====== PROVIDED DATA ======

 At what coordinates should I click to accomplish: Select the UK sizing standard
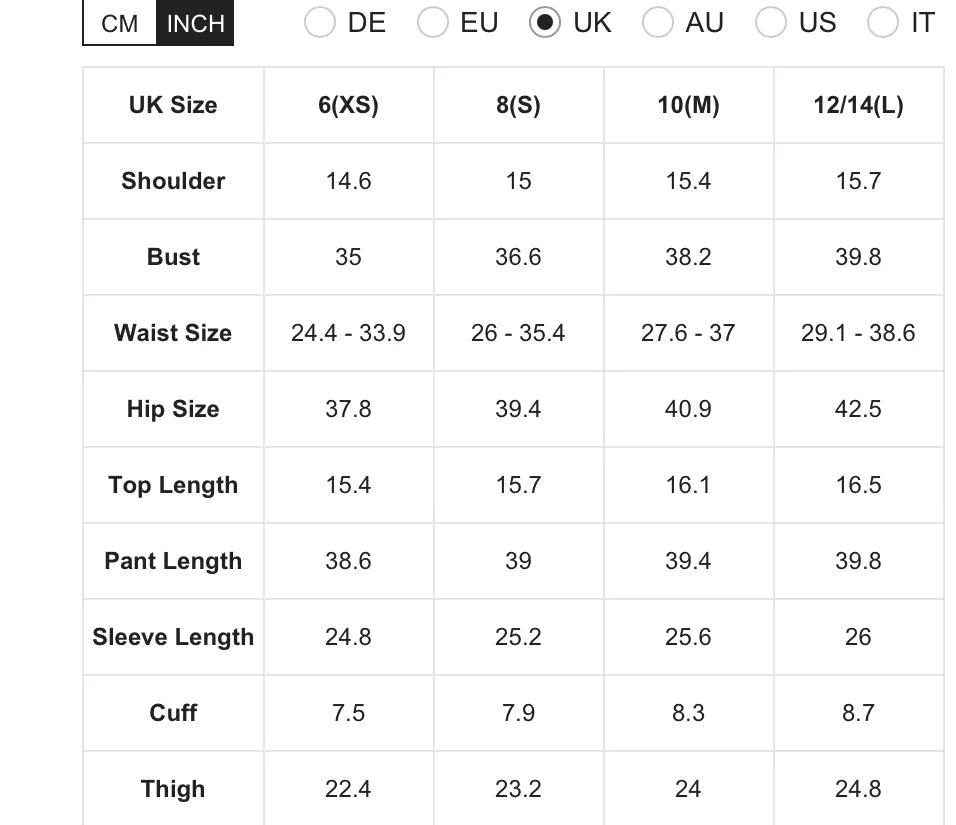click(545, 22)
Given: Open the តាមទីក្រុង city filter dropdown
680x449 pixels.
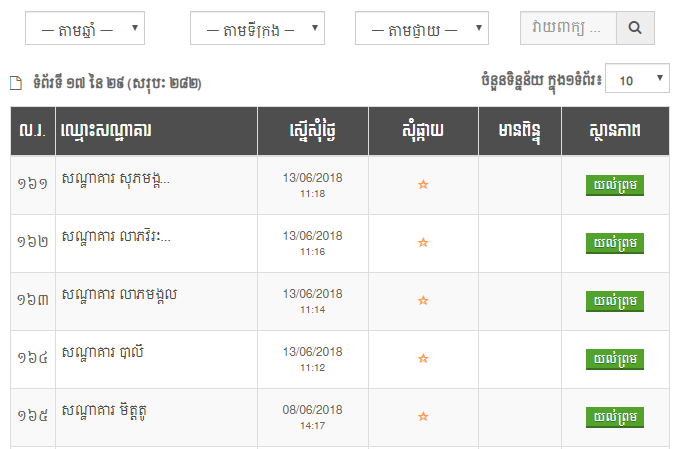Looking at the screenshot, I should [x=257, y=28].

======

- _TASK PROMPT_
What the reply must contain is an exact transcription of the data above and none of its pictures.

- _EXERCISE SOLUTION_
 At what coordinates should I click to accomplish: Select the UK sizing standard
click(545, 22)
Given: Open the តាមទីក្រុង city filter dropdown
680x449 pixels.
Looking at the screenshot, I should [x=257, y=28].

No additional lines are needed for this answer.